Function for prediction at new locations for latent factor multi-species occupancy models
predict.lfMsPGOcc.RdThe function predict collects posterior predictive samples for a set of new locations given an object of class `lfMsPGOcc`. Prediction is possible for both the latent occupancy state as well as detection.
Usage
# S3 method for lfMsPGOcc
predict(object, X.0, coords.0,
ignore.RE = FALSE, type = 'occupancy', ...)Arguments
- object
an object of class lfMsPGOcc
- X.0
the design matrix of covariates at the prediction locations. This should include a column of 1s for the intercept if an intercept is included in the model. If random effects are included in the occupancy (or detection if
type = 'detection') portion of the model, the levels of the random effects at the new locations should be included as a column in the design matrix. The ordering of the levels should match the ordering used to fit the data inlfMsPGOcc. Columns should correspond to the order of how covariates were specified in the corresponding formula argument oflfMsPGOcc. Column names of the random effects must match the name of the random effects, if specified in the corresponding formula argument oflfMsPGOcc.- coords.0
the spatial coordinates corresponding to
X.0. Note thatspOccupancyassumes coordinates are specified in a projected coordinate system.- ignore.RE
a logical value indicating whether to include unstructured random effects for prediction. If TRUE, random effects will be ignored and prediction will only use the fixed effects. If FALSE, random effects will be included in the prediction for both observed and unobserved levels of the random effect.
- ...
currently no additional arguments
- type
a quoted keyword indicating what type of prediction to produce. Valid keywords are 'occupancy' to predict latent occupancy probability and latent occupancy values (this is the default), or 'detection' to predict detection probability given new values of detection covariates.
Note
When ignore.RE = FALSE, both sampled levels and non-sampled levels of random effects are supported for prediction. For sampled levels, the posterior distribution for the random intercept corresponding to that level of the random effect will be used in the prediction. For non-sampled levels, random values are drawn from a normal distribution using the posterior samples of the random effect variance, which results in fully propagated uncertainty in predictions with models that incorporate random effects.
Author
Jeffrey W. Doser doserjef@msu.edu,
Andrew O. Finley finleya@msu.edu
Value
A list object of class predict.lfMsPGOcc. When type = 'occupancy', the list consists of:
- psi.0.samples
a three-dimensional array of posterior predictive samples for the latent occurrence probability values.
- z.0.samples
a three-dimensional array of posterior predictive samples for the latent occurrence values.
- w.0.samples
a three-dimensional array of posterior predictive samples for the latent factors.

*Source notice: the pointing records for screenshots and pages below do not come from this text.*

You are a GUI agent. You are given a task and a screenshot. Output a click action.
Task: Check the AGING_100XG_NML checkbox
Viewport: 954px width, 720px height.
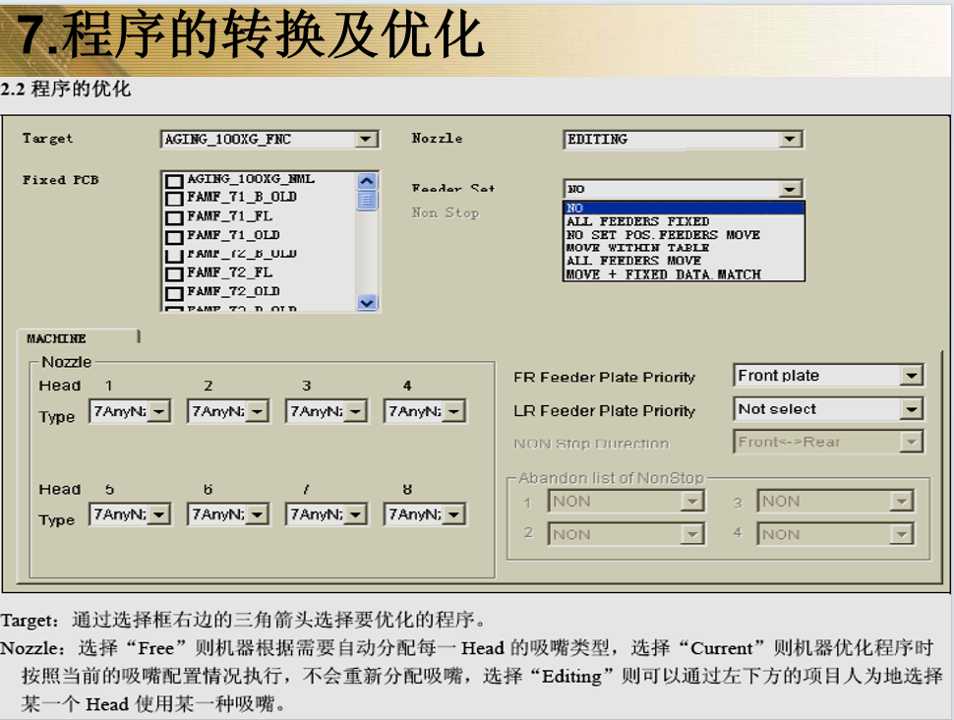pyautogui.click(x=174, y=181)
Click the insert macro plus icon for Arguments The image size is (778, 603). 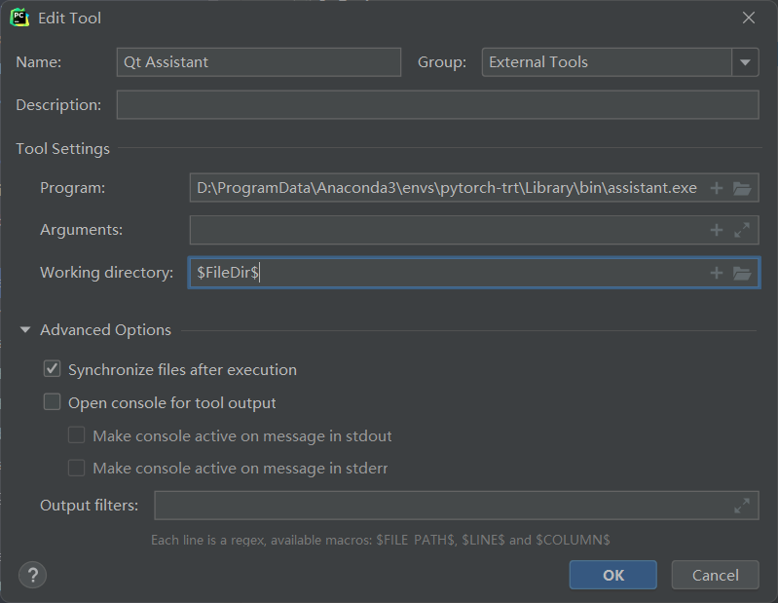coord(717,230)
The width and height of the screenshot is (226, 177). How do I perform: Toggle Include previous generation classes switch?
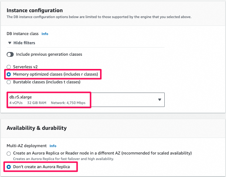pos(10,54)
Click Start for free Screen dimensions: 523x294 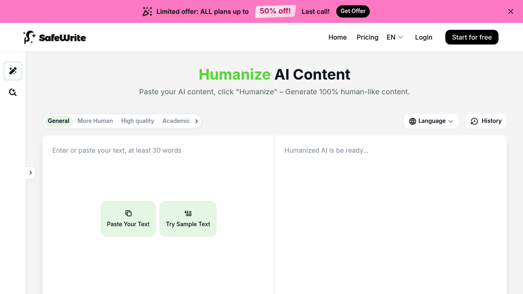pos(472,37)
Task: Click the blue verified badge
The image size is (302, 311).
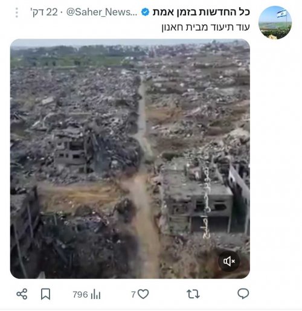Action: pos(145,12)

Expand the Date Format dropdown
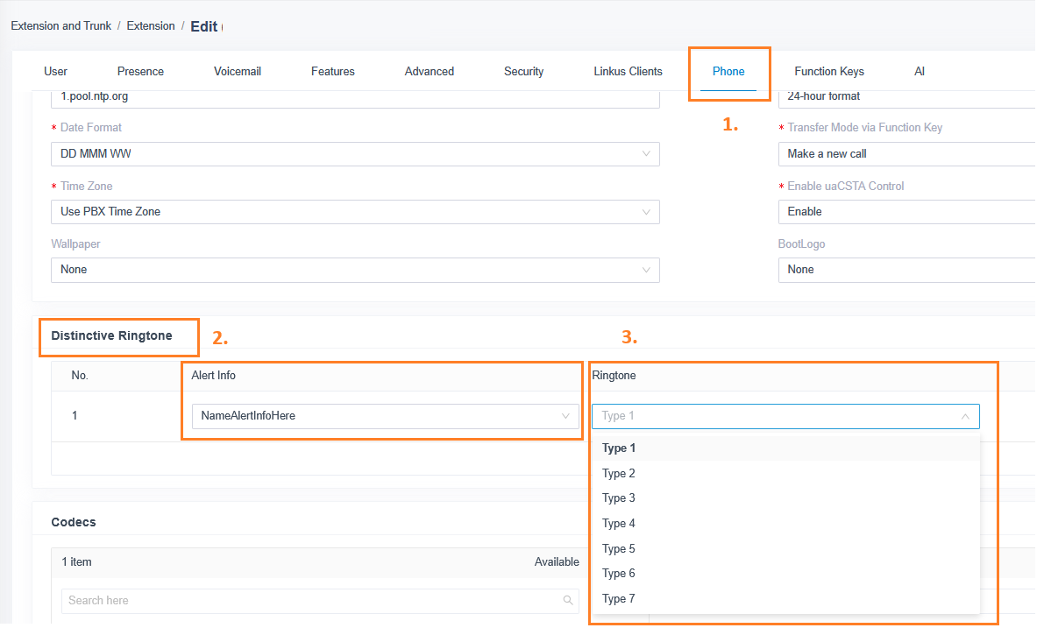pyautogui.click(x=354, y=154)
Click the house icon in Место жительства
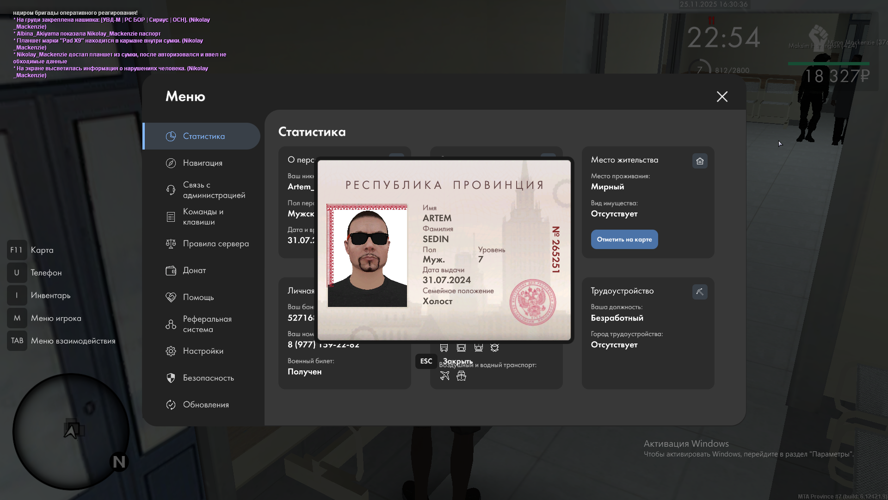 click(700, 161)
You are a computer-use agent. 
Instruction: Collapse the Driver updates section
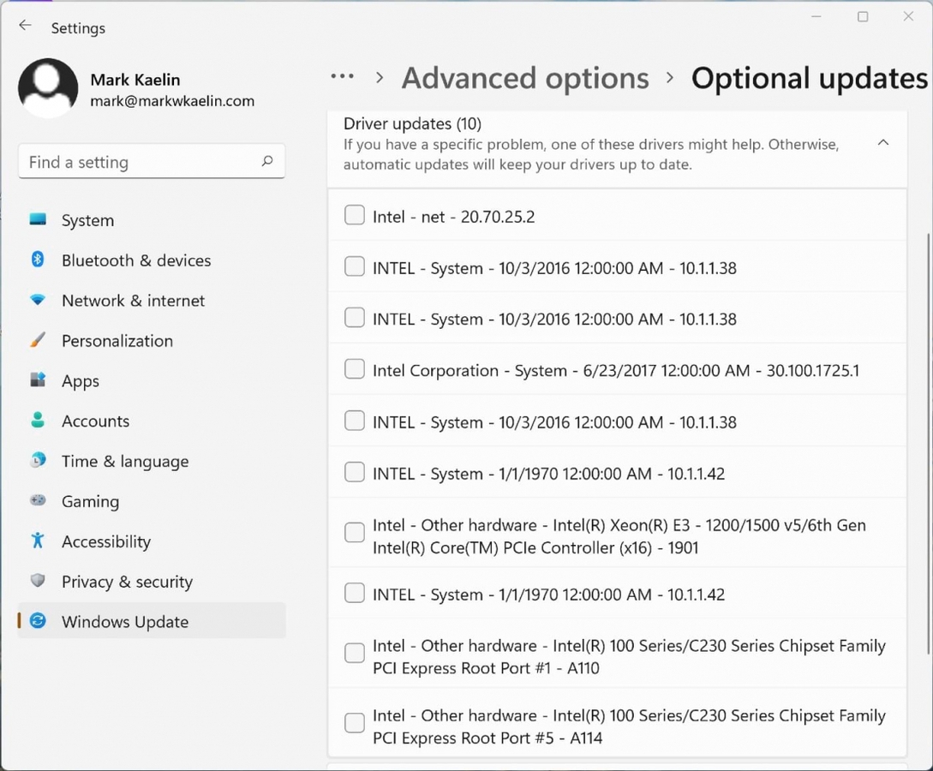[883, 143]
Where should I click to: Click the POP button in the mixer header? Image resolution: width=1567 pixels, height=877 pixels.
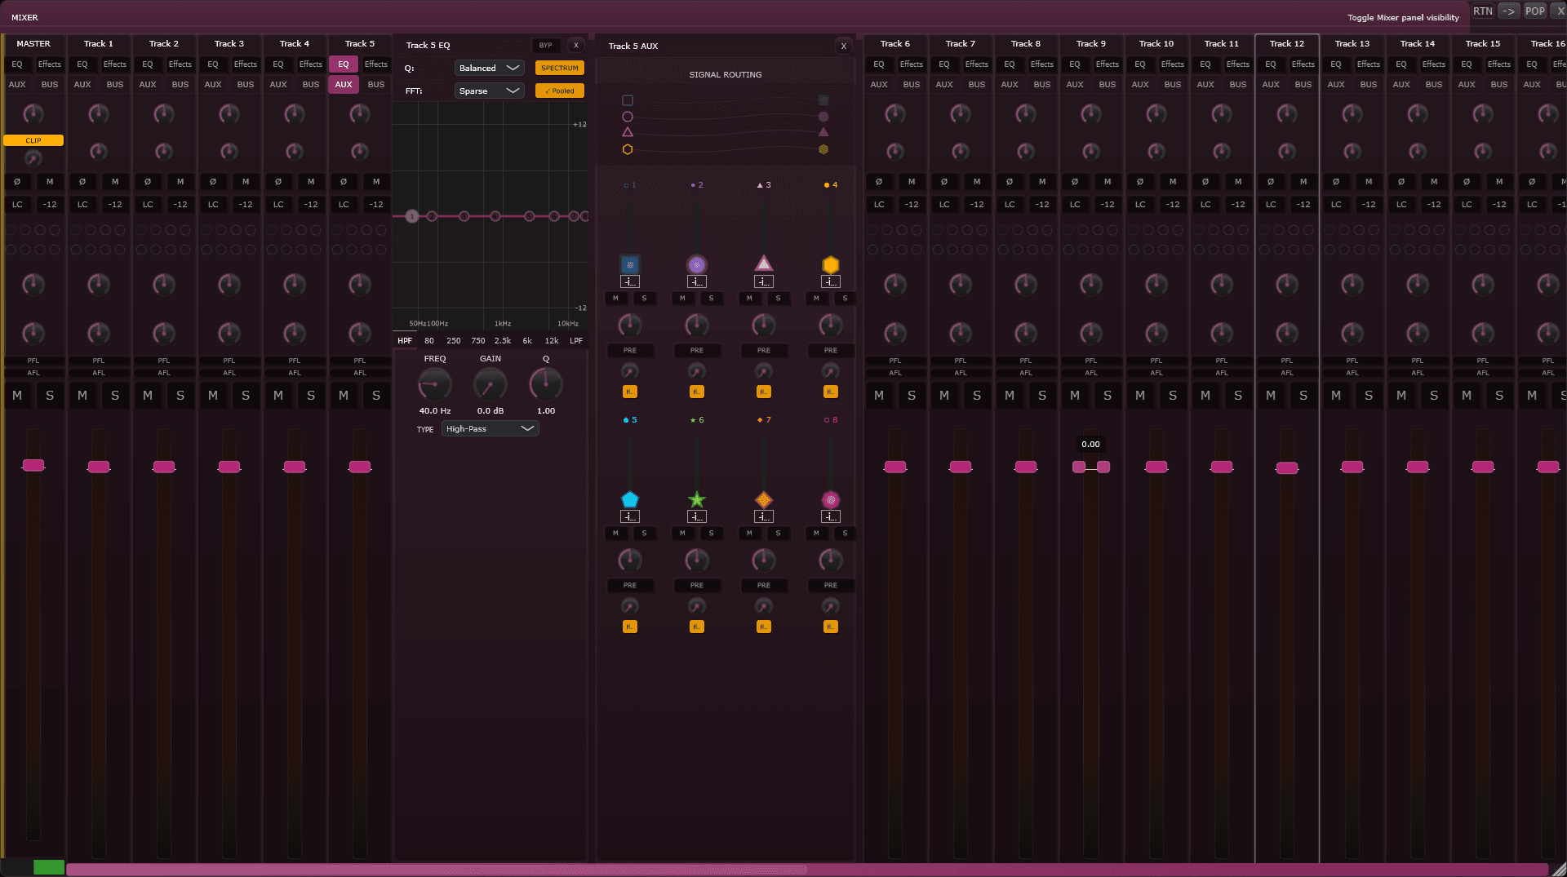click(x=1534, y=11)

When type = 'detection', the list consists of:
- p.0.samples
a three-dimensional array of posterior predictive samples for the detection probability values.

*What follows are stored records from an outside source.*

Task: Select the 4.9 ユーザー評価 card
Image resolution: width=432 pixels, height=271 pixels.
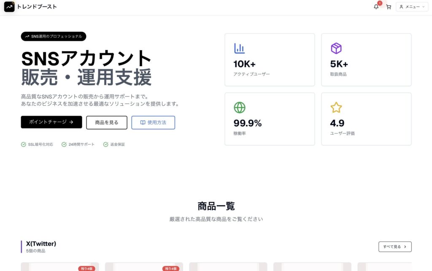Action: 366,119
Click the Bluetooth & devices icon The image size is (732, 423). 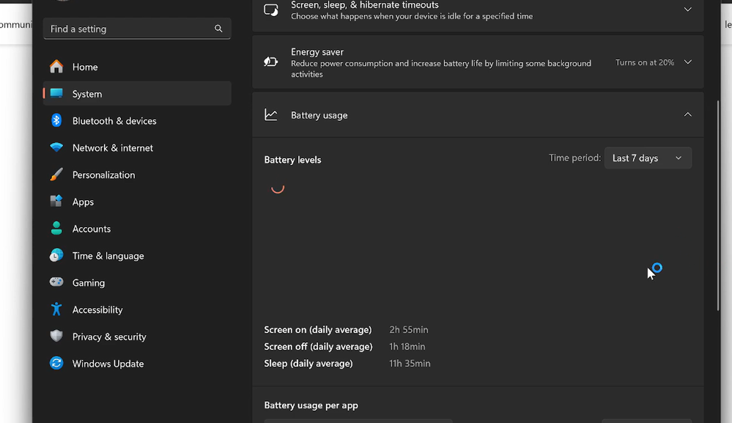click(56, 121)
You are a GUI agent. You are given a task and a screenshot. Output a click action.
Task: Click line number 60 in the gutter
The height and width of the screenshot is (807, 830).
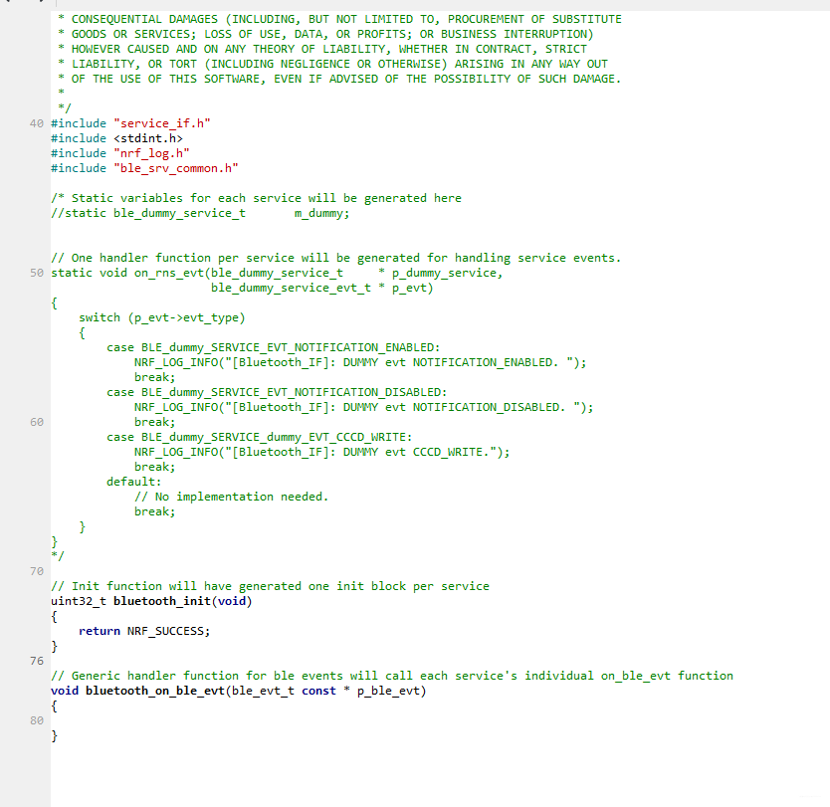[x=36, y=422]
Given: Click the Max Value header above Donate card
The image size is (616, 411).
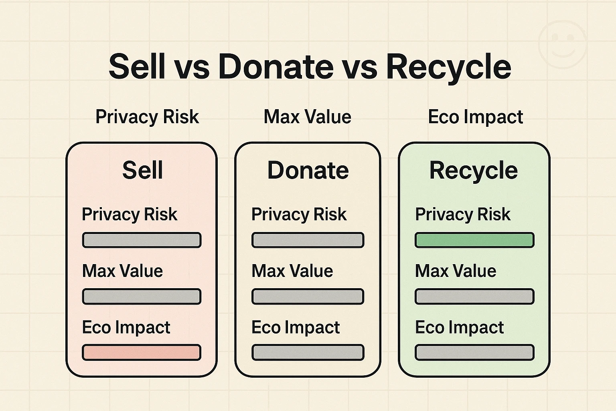Looking at the screenshot, I should point(308,117).
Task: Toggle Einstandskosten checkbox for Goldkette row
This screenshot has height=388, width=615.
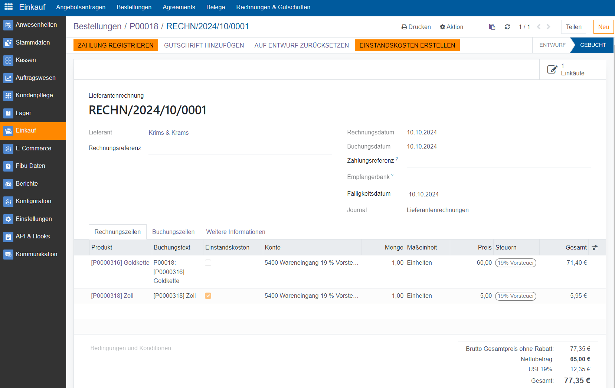Action: click(x=208, y=263)

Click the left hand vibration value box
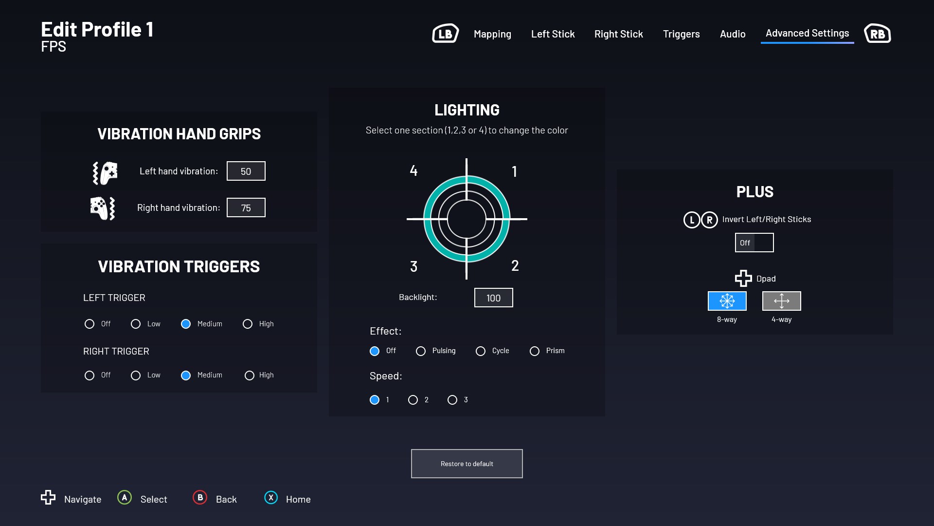pyautogui.click(x=246, y=171)
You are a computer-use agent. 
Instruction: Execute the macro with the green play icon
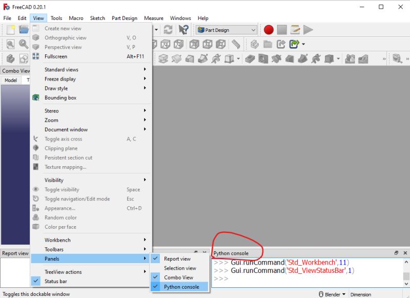pos(309,29)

The return object will include additional objects used for standard extractor functions.
Examples
set.seed(400)
J.x <- 8
J.y <- 8
J <- J.x * J.y
n.rep<- sample(2:4, size = J, replace = TRUE)
N <- 6
# Community-level covariate effects
# Occurrence
beta.mean <- c(0.2, 0.5)
p.occ <- length(beta.mean)
tau.sq.beta <- c(0.6, 0.3)
# Detection
alpha.mean <- c(0.5, 0.2, -0.1)
tau.sq.alpha <- c(0.2, 0.3, 1)
p.det <- length(alpha.mean)
# Draw species-level effects from community means.
beta <- matrix(NA, nrow = N, ncol = p.occ)
alpha <- matrix(NA, nrow = N, ncol = p.det)
for (i in 1:p.occ) {
beta[, i] <- rnorm(N, beta.mean[i], sqrt(tau.sq.beta[i]))
}
for (i in 1:p.det) {
alpha[, i] <- rnorm(N, alpha.mean[i], sqrt(tau.sq.alpha[i]))
}
n.factors <- 3
dat <- simMsOcc(J.x = J.x, J.y = J.y, n.rep = n.rep, N = N, beta = beta, alpha = alpha,
sp = FALSE, factor.model = TRUE, n.factors = n.factors)
n.samples <- 5000
# Split into fitting and prediction data set
pred.indx <- sample(1:J, round(J * .25), replace = FALSE)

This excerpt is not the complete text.